__Problem statement__
The lines from the one with "Arpinge (59, 189)" through the last line below are to be copied exactly; no other lines are to be returned.

** Entries provided follows **

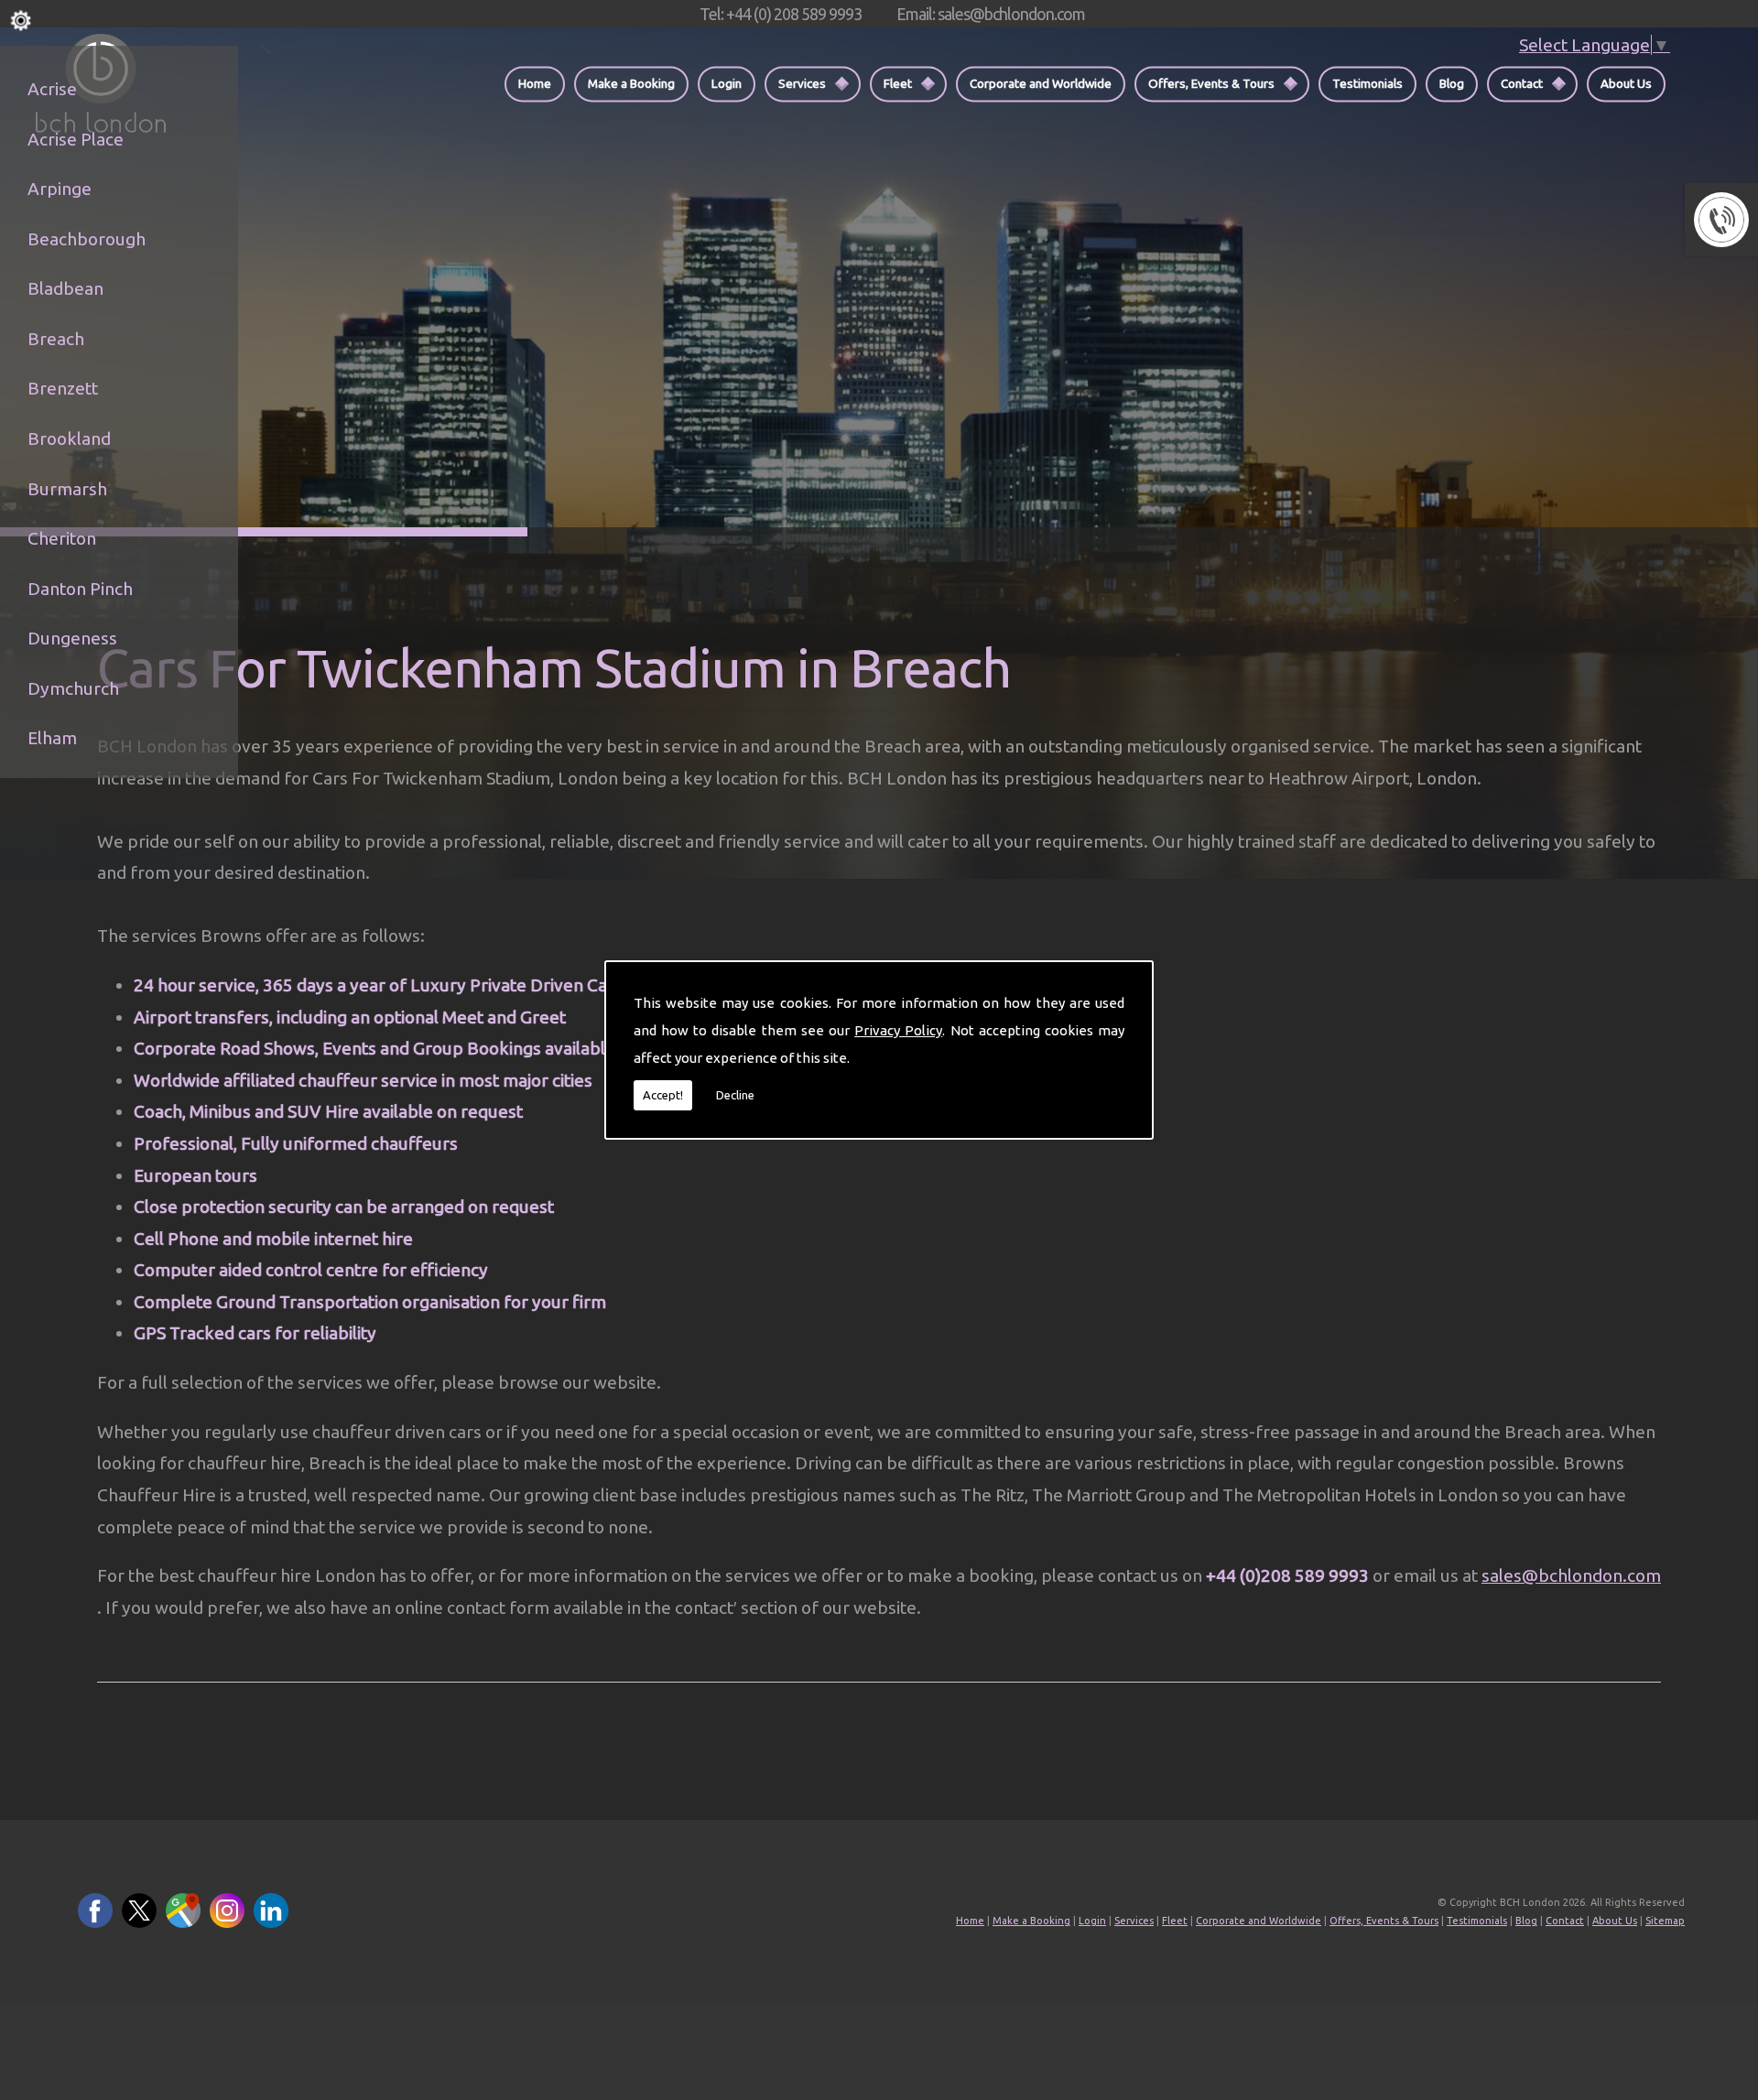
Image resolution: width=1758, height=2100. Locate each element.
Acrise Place (75, 139)
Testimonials (1367, 83)
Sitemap (1665, 1920)
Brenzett (62, 388)
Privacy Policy (898, 1030)
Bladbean (65, 288)
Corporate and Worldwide (1041, 83)
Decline (735, 1094)
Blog (1451, 83)
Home (534, 83)
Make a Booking (631, 83)
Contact (1522, 83)
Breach (55, 339)
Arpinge (59, 189)
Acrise (52, 89)
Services (802, 83)
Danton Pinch (80, 589)
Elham (52, 738)
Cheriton (61, 538)
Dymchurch (73, 688)
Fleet (898, 83)
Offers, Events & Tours (1211, 83)
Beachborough (86, 239)
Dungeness (72, 638)
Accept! (663, 1094)
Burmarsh (67, 489)
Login (726, 83)
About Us (1626, 83)
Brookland (69, 438)
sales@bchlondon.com (1571, 1575)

** End of Entries provided **

__Answer box__
Arpinge (59, 189)
Acrise (52, 89)
Services (802, 83)
Danton Pinch (80, 589)
Elham (52, 738)
Cheriton (61, 538)
Dymchurch (73, 688)
Fleet (898, 83)
Offers, Events & Tours (1211, 83)
Beachborough (86, 239)
Dungeness (72, 638)
Accept! (663, 1094)
Burmarsh (67, 489)
Login (726, 83)
About Us (1626, 83)
Brookland (69, 438)
sales@bchlondon.com (1571, 1575)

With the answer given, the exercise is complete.